Stored items
--------------------
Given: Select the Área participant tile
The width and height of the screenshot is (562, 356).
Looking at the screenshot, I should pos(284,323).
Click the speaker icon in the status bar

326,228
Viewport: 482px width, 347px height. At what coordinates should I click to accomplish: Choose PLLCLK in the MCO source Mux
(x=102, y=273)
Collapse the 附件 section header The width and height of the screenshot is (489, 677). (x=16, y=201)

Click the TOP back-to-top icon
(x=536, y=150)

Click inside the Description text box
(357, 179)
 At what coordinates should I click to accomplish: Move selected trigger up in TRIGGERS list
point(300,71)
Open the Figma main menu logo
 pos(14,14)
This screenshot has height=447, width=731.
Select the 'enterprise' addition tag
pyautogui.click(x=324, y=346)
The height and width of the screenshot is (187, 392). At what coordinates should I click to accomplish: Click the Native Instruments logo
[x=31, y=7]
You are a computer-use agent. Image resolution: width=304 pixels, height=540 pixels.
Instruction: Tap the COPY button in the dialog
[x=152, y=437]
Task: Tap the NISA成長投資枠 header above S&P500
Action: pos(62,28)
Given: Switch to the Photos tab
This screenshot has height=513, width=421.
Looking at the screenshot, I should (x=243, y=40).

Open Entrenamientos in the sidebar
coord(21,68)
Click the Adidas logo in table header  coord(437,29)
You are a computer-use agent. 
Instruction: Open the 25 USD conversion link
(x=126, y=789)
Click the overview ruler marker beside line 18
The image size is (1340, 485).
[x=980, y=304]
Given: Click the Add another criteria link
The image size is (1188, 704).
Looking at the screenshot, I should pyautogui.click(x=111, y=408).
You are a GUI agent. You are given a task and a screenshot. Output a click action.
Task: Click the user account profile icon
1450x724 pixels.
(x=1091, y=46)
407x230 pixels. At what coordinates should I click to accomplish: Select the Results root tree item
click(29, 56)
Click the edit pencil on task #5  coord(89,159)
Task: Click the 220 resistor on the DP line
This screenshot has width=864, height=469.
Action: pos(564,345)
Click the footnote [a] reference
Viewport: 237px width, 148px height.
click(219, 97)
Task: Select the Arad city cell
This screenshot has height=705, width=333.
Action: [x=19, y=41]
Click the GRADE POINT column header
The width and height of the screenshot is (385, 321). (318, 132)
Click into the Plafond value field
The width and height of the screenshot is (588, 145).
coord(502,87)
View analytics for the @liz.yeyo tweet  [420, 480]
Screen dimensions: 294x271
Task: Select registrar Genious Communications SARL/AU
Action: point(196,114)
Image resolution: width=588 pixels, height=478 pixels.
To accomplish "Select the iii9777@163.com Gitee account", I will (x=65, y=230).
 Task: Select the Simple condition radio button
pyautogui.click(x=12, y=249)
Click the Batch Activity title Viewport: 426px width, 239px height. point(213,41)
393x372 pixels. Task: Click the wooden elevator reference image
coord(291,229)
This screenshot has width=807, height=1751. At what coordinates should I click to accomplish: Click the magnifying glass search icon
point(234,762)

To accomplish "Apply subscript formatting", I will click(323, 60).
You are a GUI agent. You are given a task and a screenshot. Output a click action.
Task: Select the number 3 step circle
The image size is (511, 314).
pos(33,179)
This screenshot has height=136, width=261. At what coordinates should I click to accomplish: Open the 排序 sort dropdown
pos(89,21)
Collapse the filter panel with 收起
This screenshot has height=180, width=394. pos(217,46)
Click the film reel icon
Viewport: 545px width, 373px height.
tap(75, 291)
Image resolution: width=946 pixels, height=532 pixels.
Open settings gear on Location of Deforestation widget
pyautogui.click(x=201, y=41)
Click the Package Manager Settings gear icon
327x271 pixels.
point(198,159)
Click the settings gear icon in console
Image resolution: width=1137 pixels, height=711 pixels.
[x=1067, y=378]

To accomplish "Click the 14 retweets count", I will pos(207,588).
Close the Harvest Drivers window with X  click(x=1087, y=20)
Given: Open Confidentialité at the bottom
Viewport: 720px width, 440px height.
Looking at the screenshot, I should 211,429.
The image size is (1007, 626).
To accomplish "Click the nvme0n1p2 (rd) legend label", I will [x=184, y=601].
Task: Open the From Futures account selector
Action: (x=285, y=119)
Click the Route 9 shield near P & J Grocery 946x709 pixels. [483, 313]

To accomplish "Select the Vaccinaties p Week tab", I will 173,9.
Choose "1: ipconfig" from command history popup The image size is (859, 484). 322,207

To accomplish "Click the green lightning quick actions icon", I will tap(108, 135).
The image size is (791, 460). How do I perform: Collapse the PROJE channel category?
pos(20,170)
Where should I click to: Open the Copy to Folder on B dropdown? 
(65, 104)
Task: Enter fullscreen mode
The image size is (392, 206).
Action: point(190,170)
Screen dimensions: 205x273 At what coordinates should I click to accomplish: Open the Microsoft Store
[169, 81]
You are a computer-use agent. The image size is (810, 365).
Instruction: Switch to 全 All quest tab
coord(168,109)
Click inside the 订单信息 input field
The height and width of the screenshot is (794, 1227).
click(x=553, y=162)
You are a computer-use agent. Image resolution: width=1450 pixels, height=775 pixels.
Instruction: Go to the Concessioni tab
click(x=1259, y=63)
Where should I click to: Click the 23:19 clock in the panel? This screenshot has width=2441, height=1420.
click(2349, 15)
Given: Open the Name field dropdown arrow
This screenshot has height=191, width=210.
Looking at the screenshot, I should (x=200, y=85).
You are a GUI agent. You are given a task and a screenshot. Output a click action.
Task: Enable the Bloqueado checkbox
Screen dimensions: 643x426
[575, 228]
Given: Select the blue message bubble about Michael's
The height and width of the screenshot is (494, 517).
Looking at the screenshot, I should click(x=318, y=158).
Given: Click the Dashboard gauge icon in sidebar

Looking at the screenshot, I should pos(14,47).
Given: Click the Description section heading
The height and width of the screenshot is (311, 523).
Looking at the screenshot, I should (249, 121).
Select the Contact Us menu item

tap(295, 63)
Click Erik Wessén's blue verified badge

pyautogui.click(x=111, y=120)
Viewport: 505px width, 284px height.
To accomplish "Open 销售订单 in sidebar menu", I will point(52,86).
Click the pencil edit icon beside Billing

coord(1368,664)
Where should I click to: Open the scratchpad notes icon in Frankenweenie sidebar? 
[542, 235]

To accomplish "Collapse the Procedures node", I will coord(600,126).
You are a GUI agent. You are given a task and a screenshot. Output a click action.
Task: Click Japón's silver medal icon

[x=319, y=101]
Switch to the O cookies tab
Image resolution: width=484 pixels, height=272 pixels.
--------------------
The task —
Extract each line from the entries above that contains the string "section".

Expected answer —
Collapse the 附件 section header The width and height of the screenshot is (489, 677). (x=16, y=201)
Given: Click the Description section heading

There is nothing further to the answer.